People sent to the centers had been sentenced for felonies but didn’t commit violent crimes, according to the program rules. When we tracked down the cases of more than 200 people confined there on Jan. 1, 2019, we found that most originally got suspended sentences, meaning they did not have to go to prison.

They didn’t usually owe a lot of money. Half the people living in the centers had debts of less than $3,515. One owed just $656.50. Though in arrears on fines and court fees, many didn’t need to pay restitution at all — at least 20 percent of them were convicted of drug possession.

But people spent an average of nearly four months — and up to five years — at the centers, working for private employers to earn enough to satisfy the courts. Meanwhile their costs continued to balloon, since they had to pay for room and board, transportation to their jobs, and medical care.

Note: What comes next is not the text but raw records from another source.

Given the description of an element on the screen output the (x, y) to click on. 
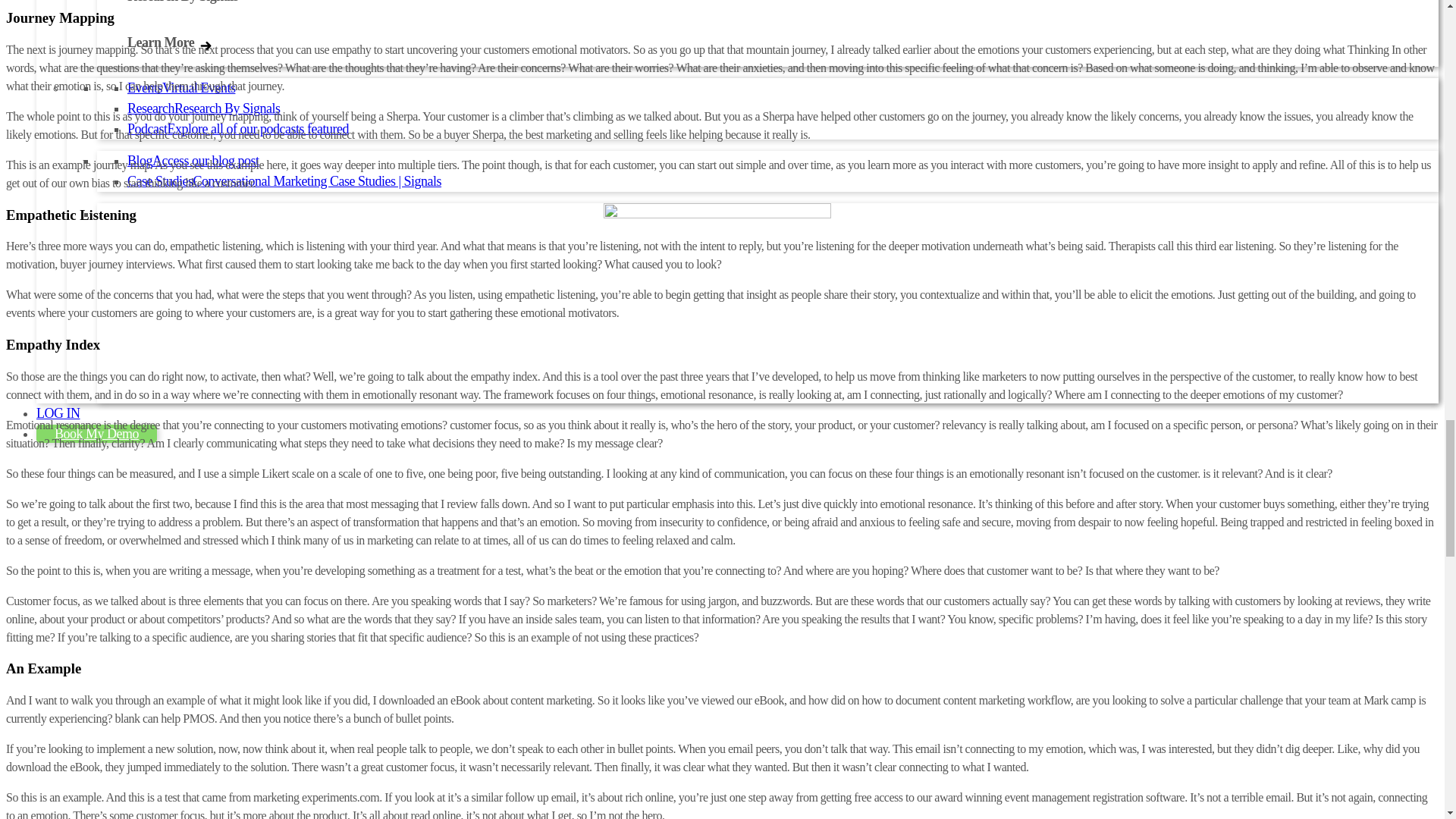
PodcastExplore all of our podcasts featured (238, 128)
BlogAccess our blog post (193, 160)
EventsVirtual Events (181, 87)
Book My Demo (96, 434)
ResearchResearch By Signals (203, 108)
LOG IN (58, 412)
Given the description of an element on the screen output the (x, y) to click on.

Our investigation with The Marshall Project found:

  • The inmates work at low-wage, sometimes dangerous jobs, such as slaughtering chickens or gutting catfish at processing plants. Private citizens hire them to work as handymen and landscapers at their homes.
  • When they can’t get jobs, sometimes for medical reasons, they sit in the centers, accruing $330 a month in room and board costs. Some of them say the centers don’t offer programs to deal with addiction or earn high-school diplomas.
  • Just a quarter of all money earned by the inmates went to pay restitution, with the remainder going to the corrections department and the courts, according to state data from July 2014 through June 2018. In some cases, the courts added unrelated debts, such as child support. One man’s charge for meth possession turned into debt totaling $72,500.
  • Inaccurate and confusing record-keeping by the state makes it hard for workers to know if they are making progress toward paying off their debts and how soon they might be eligible for release.
  • Black people are overrepresented at restitution centers, accounting for 49 percent of inmates, compared with 38 percent of the state population, according to our analysis of center data for January 2019. More than 60 percent of people in prison in Mississippi are black.